Quand les muscles de leurs jambes commencèrent à devenir douloureux de fatigue, ils s’assirent sur un muret près de l'Unisphere, un énorme monument en acier représentant le globe terrestre. Loreley parla du mariage de son frère et de ce qu’il s’était passé cette nuit-là, omettant le nom de l’homme avec lequel elle avait partagé le lit: elle ne se sentait pas encore prête à le révéler, même à son ami. Il sembla le comprendre, car il évita de le demander, mais une ride nouvelle était apparue sur son front.
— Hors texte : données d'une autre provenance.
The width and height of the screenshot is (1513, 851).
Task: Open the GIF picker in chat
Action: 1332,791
«Je sais ce que tu es en train de penser, dit-elle en fixant ses yeux bleu azur, qui semblaient lui faire des reproches. Je me mettrais des baffes. Johnny ne mérite pas ce que je lui ai fait et je ne sais pas comment en sortir sans le blesser.
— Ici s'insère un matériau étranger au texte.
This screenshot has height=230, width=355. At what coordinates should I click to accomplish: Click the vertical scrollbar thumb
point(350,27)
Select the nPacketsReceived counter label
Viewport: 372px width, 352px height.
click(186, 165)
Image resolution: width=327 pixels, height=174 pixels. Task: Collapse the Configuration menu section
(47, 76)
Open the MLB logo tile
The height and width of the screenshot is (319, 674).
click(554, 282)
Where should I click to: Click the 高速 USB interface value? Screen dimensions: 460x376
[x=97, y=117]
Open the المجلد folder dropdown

–Tu ne sais pas si tu dois lui dire ou pas, c’est ça?
–J'ai peur qu’il ne me le pardonne pas. Et je manque de courage aussi… Elle détourna un moment le regard.
–S’il te connaît comme moi je te connais, il se rendra compte que tu n’aurais jamais fini dans ce lit si tu étais sobre.
–C’est si facile!
Davide la regarda, contrarié.
–Ce n’est jamais facile. Tu crois que ça ne m’a pas coûté de t'avouer ma trahison? J’avais une peur folle de te perdre pour toujours, aussi comme amie. Mais tu as compris…
–Je me suis quand même sentie mal, même si je ne l’ai pas montré plus que ça. Je n’ai plus rien voulu savoir des garçons pendant des années: seuls les études et le patinage comptaient pour moi.
Il soupira.
–Le temps est passé, mais je vois que tu t'énerves encore quand on en parle.
Elle secoua la tête.
–Excuse-moi Davide… Elle lui caressa la joue. Je ne m’énerve pas pour le passé, mais pour le présent.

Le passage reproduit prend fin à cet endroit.